Task description: Please write out only the lines from the one containing "Instruction: Click the € 17,36 p/m price box" through the last line of the listing. Do not include pictures.
------------------------------------------------
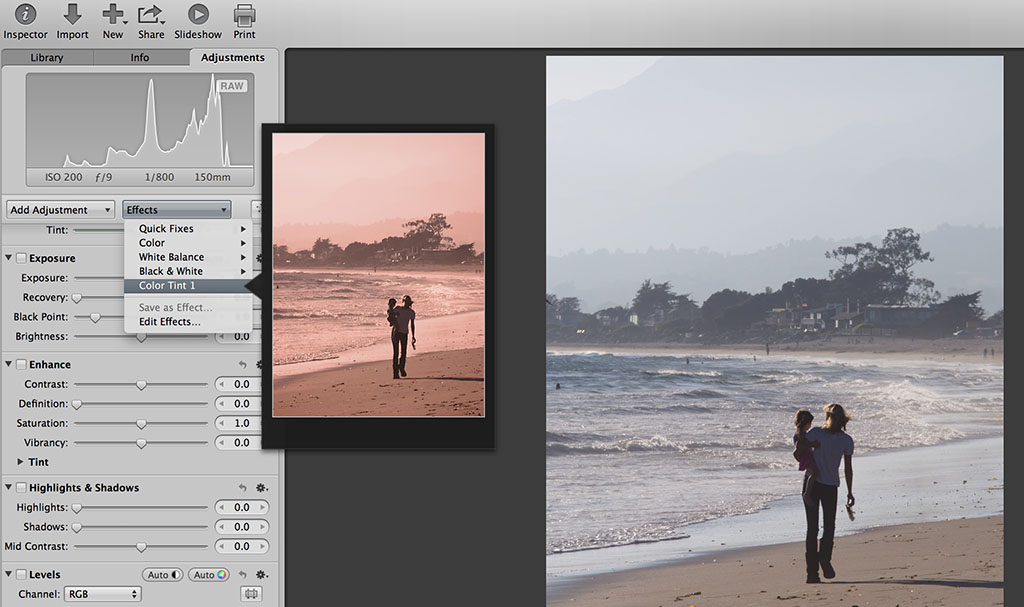Click the Contrast slider handle

pyautogui.click(x=141, y=385)
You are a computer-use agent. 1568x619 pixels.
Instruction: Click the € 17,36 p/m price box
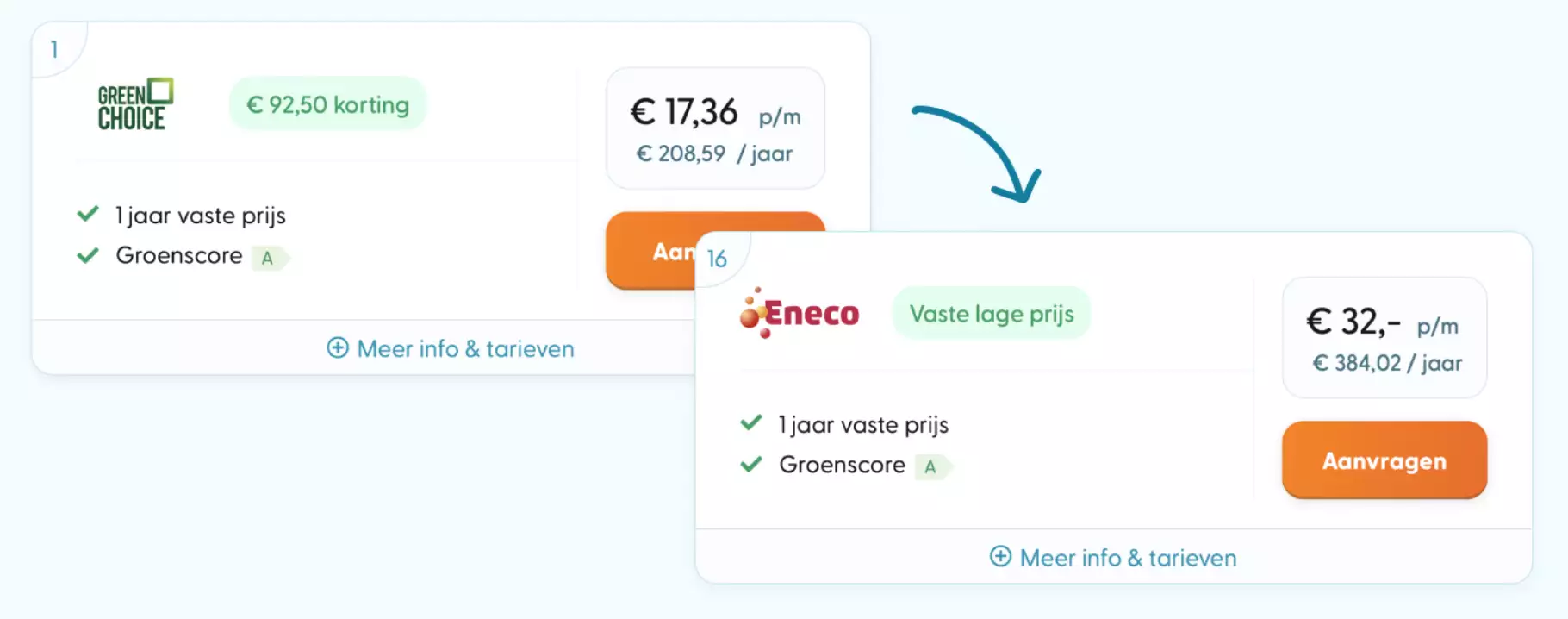[x=715, y=128]
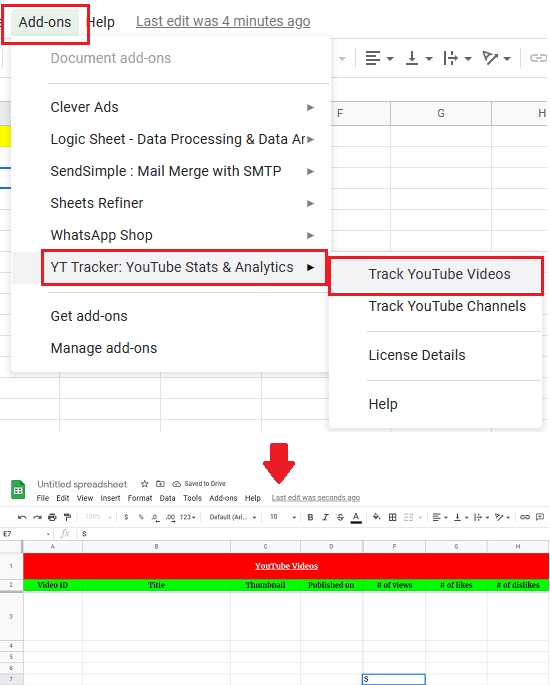The image size is (550, 685).
Task: Click the Print icon
Action: coord(52,517)
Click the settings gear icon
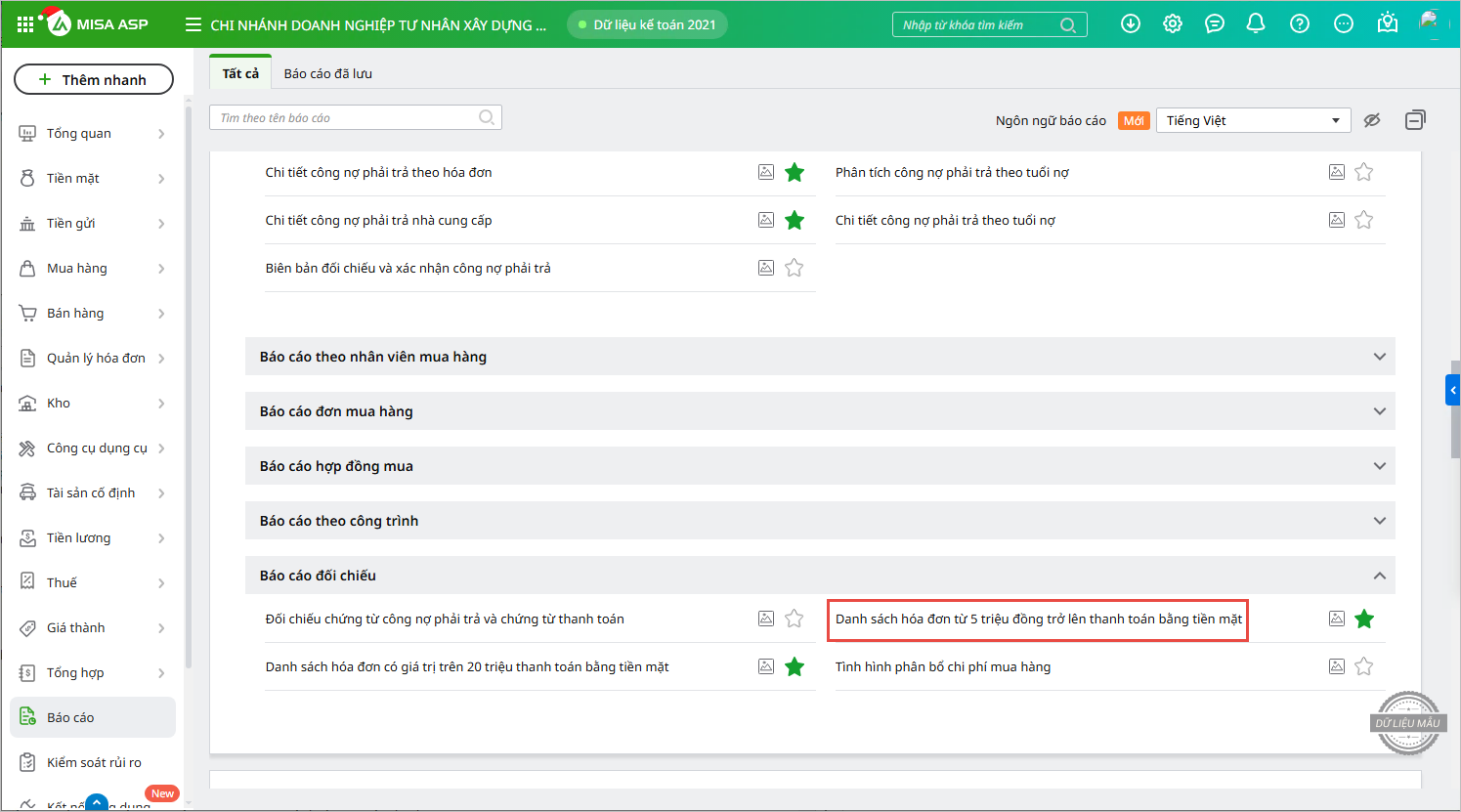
------------------------------------------------
Solution to this task:
Instruction: Click the € 17,36 p/m price box
[x=715, y=128]
The image size is (550, 685).
Task: Click the Print icon
Action: coord(52,517)
Click the settings gear icon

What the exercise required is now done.